> _Problem details_:
Each line below should be repeated exactly as it stands.

> _Material for this task_:
Segment Open
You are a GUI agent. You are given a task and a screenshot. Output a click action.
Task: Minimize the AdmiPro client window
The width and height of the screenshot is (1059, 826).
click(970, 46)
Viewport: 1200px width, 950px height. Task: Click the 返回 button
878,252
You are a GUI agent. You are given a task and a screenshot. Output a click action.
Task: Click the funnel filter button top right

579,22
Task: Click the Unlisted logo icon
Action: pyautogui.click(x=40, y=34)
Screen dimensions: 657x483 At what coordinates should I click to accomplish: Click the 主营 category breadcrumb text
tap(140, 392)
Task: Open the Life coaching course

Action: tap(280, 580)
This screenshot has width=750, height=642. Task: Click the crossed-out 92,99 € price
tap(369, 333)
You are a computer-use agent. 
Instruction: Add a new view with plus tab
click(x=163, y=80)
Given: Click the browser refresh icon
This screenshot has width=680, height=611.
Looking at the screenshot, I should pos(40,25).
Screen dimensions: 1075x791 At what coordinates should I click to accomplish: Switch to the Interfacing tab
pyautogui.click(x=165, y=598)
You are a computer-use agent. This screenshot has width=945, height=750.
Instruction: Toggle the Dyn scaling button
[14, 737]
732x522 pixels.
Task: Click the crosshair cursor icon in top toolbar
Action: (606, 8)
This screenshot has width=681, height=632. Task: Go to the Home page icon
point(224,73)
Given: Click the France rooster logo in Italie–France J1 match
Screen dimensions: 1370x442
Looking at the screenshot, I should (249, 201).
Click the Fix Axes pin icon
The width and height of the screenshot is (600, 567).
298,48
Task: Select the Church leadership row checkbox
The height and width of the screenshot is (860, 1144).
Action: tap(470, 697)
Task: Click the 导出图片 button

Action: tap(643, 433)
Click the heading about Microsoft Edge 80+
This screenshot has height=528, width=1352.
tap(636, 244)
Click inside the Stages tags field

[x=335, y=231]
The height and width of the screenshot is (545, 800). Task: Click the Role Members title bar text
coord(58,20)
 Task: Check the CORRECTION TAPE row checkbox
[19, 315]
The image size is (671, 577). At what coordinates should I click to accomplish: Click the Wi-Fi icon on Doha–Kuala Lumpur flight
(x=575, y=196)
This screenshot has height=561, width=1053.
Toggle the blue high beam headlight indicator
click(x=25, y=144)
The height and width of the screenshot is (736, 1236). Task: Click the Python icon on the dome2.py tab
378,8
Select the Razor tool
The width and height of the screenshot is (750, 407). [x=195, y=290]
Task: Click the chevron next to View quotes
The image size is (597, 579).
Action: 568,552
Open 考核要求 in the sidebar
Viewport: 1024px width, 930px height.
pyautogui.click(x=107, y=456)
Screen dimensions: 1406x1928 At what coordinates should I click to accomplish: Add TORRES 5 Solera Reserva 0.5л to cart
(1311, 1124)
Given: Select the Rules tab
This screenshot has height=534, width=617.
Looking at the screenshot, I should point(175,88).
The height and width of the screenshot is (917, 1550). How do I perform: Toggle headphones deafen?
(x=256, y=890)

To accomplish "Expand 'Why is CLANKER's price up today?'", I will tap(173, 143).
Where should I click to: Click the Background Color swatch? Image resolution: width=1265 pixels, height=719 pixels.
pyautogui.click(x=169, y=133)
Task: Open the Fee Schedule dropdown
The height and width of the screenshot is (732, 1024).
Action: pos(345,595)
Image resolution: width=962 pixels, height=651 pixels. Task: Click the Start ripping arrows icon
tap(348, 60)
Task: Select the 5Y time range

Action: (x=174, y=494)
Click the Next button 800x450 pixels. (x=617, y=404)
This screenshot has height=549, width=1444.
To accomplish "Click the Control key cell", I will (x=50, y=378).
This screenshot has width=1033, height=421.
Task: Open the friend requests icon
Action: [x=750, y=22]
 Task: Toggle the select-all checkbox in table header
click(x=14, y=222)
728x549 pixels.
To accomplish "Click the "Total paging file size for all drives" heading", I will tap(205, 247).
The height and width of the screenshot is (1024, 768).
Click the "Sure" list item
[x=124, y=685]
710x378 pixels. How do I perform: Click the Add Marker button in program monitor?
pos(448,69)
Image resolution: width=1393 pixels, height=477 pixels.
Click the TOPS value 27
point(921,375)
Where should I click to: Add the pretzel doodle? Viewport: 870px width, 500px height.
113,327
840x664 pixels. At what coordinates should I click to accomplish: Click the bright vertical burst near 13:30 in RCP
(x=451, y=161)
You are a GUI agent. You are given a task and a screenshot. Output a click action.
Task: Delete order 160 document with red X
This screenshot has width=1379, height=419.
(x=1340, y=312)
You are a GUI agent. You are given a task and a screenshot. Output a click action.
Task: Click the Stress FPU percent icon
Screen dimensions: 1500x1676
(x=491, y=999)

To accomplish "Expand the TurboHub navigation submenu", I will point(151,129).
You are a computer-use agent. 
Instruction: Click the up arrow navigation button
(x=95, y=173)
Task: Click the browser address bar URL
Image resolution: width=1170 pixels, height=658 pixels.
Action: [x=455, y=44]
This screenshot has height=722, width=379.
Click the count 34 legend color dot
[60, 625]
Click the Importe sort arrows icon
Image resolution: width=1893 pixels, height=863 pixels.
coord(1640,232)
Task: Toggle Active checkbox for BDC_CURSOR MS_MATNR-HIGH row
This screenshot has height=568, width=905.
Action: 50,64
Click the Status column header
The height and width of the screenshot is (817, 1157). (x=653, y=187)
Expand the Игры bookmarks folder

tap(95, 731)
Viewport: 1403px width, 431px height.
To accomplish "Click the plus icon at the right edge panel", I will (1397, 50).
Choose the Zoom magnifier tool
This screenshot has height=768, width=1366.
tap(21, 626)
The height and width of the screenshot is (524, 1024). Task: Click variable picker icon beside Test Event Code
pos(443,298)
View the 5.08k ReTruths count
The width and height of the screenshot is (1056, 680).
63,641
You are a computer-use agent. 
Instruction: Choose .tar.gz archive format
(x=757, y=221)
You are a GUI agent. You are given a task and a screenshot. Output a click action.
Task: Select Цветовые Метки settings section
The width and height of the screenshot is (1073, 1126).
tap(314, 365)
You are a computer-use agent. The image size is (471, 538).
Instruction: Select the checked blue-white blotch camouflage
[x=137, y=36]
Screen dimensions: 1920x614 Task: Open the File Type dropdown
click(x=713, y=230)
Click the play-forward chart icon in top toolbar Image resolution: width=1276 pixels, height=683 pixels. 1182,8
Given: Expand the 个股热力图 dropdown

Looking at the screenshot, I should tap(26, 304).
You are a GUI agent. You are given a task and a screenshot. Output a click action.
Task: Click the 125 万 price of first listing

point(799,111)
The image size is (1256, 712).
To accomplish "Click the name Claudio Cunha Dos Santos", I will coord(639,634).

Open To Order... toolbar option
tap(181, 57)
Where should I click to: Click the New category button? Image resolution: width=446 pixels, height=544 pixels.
Segment Closed
> _Reply to the exercise_:
You are a GUI agent. You are given a task and a screenshot. Output a click action.
Task: Minimize the AdmiPro client window
The width and height of the screenshot is (1059, 826).
click(970, 46)
Viewport: 1200px width, 950px height. Task: Click the 返回 button
878,252
You are a GUI agent. You are given a task and a screenshot. Output a click action.
Task: Click the funnel filter button top right

579,22
Task: Click the Unlisted logo icon
Action: pyautogui.click(x=40, y=34)
Screen dimensions: 657x483 At what coordinates should I click to accomplish: Click the 主营 category breadcrumb text
tap(140, 392)
Task: Open the Life coaching course

Action: tap(280, 580)
This screenshot has width=750, height=642. Task: Click the crossed-out 92,99 € price
tap(369, 333)
You are a computer-use agent. 
Instruction: Add a new view with plus tab
click(x=163, y=80)
Given: Click the browser refresh icon
This screenshot has width=680, height=611.
Looking at the screenshot, I should pos(40,25).
Screen dimensions: 1075x791 At what coordinates should I click to accomplish: Switch to the Interfacing tab
pyautogui.click(x=165, y=598)
You are a computer-use agent. This screenshot has width=945, height=750.
Instruction: Toggle the Dyn scaling button
[14, 737]
732x522 pixels.
Task: Click the crosshair cursor icon in top toolbar
Action: (606, 8)
This screenshot has width=681, height=632. Task: Go to the Home page icon
point(224,73)
Given: Click the France rooster logo in Italie–France J1 match
Screen dimensions: 1370x442
Looking at the screenshot, I should (249, 201).
Click the Fix Axes pin icon
The width and height of the screenshot is (600, 567).
298,48
Task: Select the Church leadership row checkbox
The height and width of the screenshot is (860, 1144).
Action: tap(470, 697)
Task: Click the 导出图片 button

Action: tap(643, 433)
Click the heading about Microsoft Edge 80+
This screenshot has height=528, width=1352.
tap(636, 244)
Click inside the Stages tags field

[x=335, y=231]
The height and width of the screenshot is (545, 800). Task: Click the Role Members title bar text
coord(58,20)
 Task: Check the CORRECTION TAPE row checkbox
[19, 315]
The image size is (671, 577). At what coordinates should I click to accomplish: Click the Wi-Fi icon on Doha–Kuala Lumpur flight
(x=575, y=196)
This screenshot has height=561, width=1053.
Toggle the blue high beam headlight indicator
click(x=25, y=144)
The height and width of the screenshot is (736, 1236). Task: Click the Python icon on the dome2.py tab
378,8
Select the Razor tool
The width and height of the screenshot is (750, 407). [x=195, y=290]
Task: Click the chevron next to View quotes
The image size is (597, 579).
Action: 568,552
Open 考核要求 in the sidebar
Viewport: 1024px width, 930px height.
pyautogui.click(x=107, y=456)
Screen dimensions: 1406x1928 At what coordinates should I click to accomplish: Add TORRES 5 Solera Reserva 0.5л to cart
(1311, 1124)
Given: Select the Rules tab
This screenshot has height=534, width=617.
Looking at the screenshot, I should point(175,88).
The height and width of the screenshot is (917, 1550). How do I perform: Toggle headphones deafen?
(x=256, y=890)

To accomplish "Expand 'Why is CLANKER's price up today?'", I will tap(173, 143).
Where should I click to: Click the Background Color swatch? Image resolution: width=1265 pixels, height=719 pixels.
pyautogui.click(x=169, y=133)
Task: Open the Fee Schedule dropdown
The height and width of the screenshot is (732, 1024).
Action: pos(345,595)
Image resolution: width=962 pixels, height=651 pixels. Task: Click the Start ripping arrows icon
tap(348, 60)
Task: Select the 5Y time range

Action: (x=174, y=494)
Click the Next button 800x450 pixels. (x=617, y=404)
This screenshot has height=549, width=1444.
To accomplish "Click the Control key cell", I will (x=50, y=378).
This screenshot has width=1033, height=421.
Task: Open the friend requests icon
Action: [x=750, y=22]
 Task: Toggle the select-all checkbox in table header
click(x=14, y=222)
728x549 pixels.
To accomplish "Click the "Total paging file size for all drives" heading", I will tap(205, 247).
The height and width of the screenshot is (1024, 768).
Click the "Sure" list item
[x=124, y=685]
710x378 pixels. How do I perform: Click the Add Marker button in program monitor?
pos(448,69)
Image resolution: width=1393 pixels, height=477 pixels.
Click the TOPS value 27
point(921,375)
Where should I click to: Add the pretzel doodle? Viewport: 870px width, 500px height.
113,327
840x664 pixels. At what coordinates should I click to accomplish: Click the bright vertical burst near 13:30 in RCP
(x=451, y=161)
You are a GUI agent. You are given a task and a screenshot. Output a click action.
Task: Delete order 160 document with red X
This screenshot has width=1379, height=419.
(x=1340, y=312)
You are a GUI agent. You are given a task and a screenshot. Output a click action.
Task: Click the Stress FPU percent icon
Screen dimensions: 1500x1676
(x=491, y=999)

To accomplish "Expand the TurboHub navigation submenu", I will point(151,129).
You are a computer-use agent. 
Instruction: Click the up arrow navigation button
(x=95, y=173)
Task: Click the browser address bar URL
Image resolution: width=1170 pixels, height=658 pixels.
Action: [x=455, y=44]
This screenshot has height=722, width=379.
Click the count 34 legend color dot
[60, 625]
Click the Importe sort arrows icon
Image resolution: width=1893 pixels, height=863 pixels.
coord(1640,232)
Task: Toggle Active checkbox for BDC_CURSOR MS_MATNR-HIGH row
This screenshot has height=568, width=905.
Action: 50,64
Click the Status column header
The height and width of the screenshot is (817, 1157). (x=653, y=187)
Expand the Игры bookmarks folder

tap(95, 731)
Viewport: 1403px width, 431px height.
To accomplish "Click the plus icon at the right edge panel", I will (1397, 50).
Choose the Zoom magnifier tool
This screenshot has height=768, width=1366.
tap(21, 626)
The height and width of the screenshot is (524, 1024). Task: Click variable picker icon beside Test Event Code
pos(443,298)
View the 5.08k ReTruths count
The width and height of the screenshot is (1056, 680).
63,641
You are a computer-use agent. 
Instruction: Choose .tar.gz archive format
(x=757, y=221)
You are a GUI agent. You are given a task and a screenshot. Output a click action.
Task: Select Цветовые Метки settings section
The width and height of the screenshot is (1073, 1126).
tap(314, 365)
You are a computer-use agent. The image size is (471, 538).
Instruction: Select the checked blue-white blotch camouflage
[x=137, y=36]
Screen dimensions: 1920x614 Task: Open the File Type dropdown
click(x=713, y=230)
Click the play-forward chart icon in top toolbar Image resolution: width=1276 pixels, height=683 pixels. 1182,8
Given: Expand the 个股热力图 dropdown

Looking at the screenshot, I should tap(26, 304).
You are a GUI agent. You are given a task and a screenshot. Output a click action.
Task: Click the 125 万 price of first listing

point(799,111)
The image size is (1256, 712).
To accomplish "Click the name Claudio Cunha Dos Santos", I will coord(639,634).

Open To Order... toolbar option
tap(181, 57)
Where should I click to: Click the New category button? Image resolution: width=446 pixels, height=544 pixels.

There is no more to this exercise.